腹腔鏡下子宮頸部温存子宮摘出術(LASH)のメリットとデメリット
腹腔鏡下子宮摘出術は比較的新しい手術法で、患者の負担や回復期間が少ないとされています。子宮頸部を残す部分的な子宮摘出術(子宮頸部温存子宮摘出術、LASH)は、メリットとデメリットがあります。以下に主なポイントをまとめました。
費用
- 腹腔鏡を使用することで入院期間や回復時間が短縮され、医療費が抑えられます。また、早期に仕事や日常生活に復帰できる点も大きな利点です。
子宮頸部の扱い
- 子宮頸部を残すため、手術後に頸部ががんや異形成のリスクにさらされる可能性があります。
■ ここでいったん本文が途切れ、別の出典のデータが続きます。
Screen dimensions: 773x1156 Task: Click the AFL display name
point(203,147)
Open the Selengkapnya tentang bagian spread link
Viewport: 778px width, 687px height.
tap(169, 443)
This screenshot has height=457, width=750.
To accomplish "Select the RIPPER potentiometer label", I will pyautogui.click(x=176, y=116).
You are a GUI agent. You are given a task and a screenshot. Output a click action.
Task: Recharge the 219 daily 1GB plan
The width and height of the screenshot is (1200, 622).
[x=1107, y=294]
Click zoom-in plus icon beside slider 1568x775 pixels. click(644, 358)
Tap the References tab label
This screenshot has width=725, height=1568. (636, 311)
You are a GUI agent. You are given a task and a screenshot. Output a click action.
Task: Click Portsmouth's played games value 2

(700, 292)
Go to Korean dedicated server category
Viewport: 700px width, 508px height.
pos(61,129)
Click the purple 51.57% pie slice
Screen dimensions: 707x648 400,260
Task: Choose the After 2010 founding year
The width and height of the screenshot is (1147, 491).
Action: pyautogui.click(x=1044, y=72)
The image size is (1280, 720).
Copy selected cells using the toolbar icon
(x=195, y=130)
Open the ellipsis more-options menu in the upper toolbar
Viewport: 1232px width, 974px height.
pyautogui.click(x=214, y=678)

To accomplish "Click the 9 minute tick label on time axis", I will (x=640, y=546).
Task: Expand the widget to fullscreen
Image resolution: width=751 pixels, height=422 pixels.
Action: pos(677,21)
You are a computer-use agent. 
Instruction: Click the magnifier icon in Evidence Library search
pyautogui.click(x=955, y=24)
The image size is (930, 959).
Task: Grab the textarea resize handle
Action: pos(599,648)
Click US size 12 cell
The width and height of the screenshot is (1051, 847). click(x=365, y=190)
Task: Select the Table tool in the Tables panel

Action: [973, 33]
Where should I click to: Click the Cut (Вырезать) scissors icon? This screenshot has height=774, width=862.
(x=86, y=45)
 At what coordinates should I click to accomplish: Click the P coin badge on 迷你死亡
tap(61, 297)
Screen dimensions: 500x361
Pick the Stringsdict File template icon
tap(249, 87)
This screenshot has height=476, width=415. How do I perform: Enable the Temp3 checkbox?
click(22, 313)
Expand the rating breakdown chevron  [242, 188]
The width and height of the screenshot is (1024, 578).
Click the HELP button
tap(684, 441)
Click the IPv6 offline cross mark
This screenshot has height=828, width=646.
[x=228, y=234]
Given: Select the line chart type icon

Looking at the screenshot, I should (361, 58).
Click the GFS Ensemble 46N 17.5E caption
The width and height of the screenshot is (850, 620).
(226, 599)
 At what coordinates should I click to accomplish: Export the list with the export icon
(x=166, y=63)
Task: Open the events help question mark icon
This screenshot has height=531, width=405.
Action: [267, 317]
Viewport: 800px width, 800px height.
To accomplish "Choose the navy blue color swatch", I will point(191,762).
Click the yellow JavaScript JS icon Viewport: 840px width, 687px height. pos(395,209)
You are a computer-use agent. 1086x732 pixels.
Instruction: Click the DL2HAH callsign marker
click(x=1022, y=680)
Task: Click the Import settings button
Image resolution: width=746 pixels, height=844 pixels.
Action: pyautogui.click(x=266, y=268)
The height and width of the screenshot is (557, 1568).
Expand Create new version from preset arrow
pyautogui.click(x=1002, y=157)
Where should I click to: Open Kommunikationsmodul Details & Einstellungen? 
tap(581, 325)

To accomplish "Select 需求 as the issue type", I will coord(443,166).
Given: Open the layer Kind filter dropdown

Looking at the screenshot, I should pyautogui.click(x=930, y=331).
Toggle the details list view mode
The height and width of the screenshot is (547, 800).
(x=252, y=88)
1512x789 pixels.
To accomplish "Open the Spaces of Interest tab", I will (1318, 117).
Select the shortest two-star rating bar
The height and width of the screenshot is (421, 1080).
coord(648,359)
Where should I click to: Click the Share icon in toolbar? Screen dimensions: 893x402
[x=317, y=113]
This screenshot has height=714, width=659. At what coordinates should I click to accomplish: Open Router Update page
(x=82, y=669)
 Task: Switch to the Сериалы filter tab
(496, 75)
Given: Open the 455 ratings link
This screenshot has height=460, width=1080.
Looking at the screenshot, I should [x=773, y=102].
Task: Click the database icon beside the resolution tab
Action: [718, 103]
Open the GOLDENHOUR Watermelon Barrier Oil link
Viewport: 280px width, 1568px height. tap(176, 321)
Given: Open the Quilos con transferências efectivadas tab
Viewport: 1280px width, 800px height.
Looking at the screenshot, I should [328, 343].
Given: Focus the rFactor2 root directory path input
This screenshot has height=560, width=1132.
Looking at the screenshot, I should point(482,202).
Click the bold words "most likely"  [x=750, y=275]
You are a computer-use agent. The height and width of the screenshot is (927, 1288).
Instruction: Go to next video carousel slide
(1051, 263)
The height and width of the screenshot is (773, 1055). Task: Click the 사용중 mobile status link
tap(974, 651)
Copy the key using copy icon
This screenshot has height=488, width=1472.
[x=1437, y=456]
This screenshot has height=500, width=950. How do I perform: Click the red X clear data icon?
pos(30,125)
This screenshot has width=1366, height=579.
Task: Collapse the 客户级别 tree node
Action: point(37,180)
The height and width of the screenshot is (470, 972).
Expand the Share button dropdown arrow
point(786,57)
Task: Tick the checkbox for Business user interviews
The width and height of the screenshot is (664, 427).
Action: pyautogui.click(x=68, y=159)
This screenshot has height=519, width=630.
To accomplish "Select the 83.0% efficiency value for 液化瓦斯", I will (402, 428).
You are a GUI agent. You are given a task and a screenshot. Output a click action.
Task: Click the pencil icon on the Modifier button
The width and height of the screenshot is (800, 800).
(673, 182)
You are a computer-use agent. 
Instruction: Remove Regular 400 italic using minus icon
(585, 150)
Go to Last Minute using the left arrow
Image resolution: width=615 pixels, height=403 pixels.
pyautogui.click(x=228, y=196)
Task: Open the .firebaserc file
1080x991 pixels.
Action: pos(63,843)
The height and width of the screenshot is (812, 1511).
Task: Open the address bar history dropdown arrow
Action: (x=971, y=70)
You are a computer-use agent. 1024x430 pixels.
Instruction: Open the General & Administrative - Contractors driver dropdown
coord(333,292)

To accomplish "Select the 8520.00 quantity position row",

そのため、将来的に頸部を再摘出する手術が必要になることもあります。一方、頸部を残すことで膣長が保たれ、性的満足度が維持されやすいというメリットがあります。
侵襲性
- 腹腔鏡手術は開腹手術に比べて侵襲が少なく、出血量が減少し、切開部位の感染リスクも低減します。
リスク回避
- 子宮頸部を温存することで、尿管・膀胱・腸への損傷リスクが低くなります。
傷跡と瘢痕組織
- 約1.2cm程度の小さな切開で済むため、従来の子宮摘出術に比べて傷跡が目立ちにくく、瘢痕組織の形成も少なくなります。また、腹腔鏡下での手術は病変組織や大きな筋腫の除去も高精度で行えるため、余計な組織損傷が減ります。
生殖能力への影響
- 子宮を摘出するため、妊娠は不可能になります。これはライフスタイルや年齢、健康状態によっては望ましい選択となりますが、将来的に子どもを望む女性にとっては大きなデメリットです。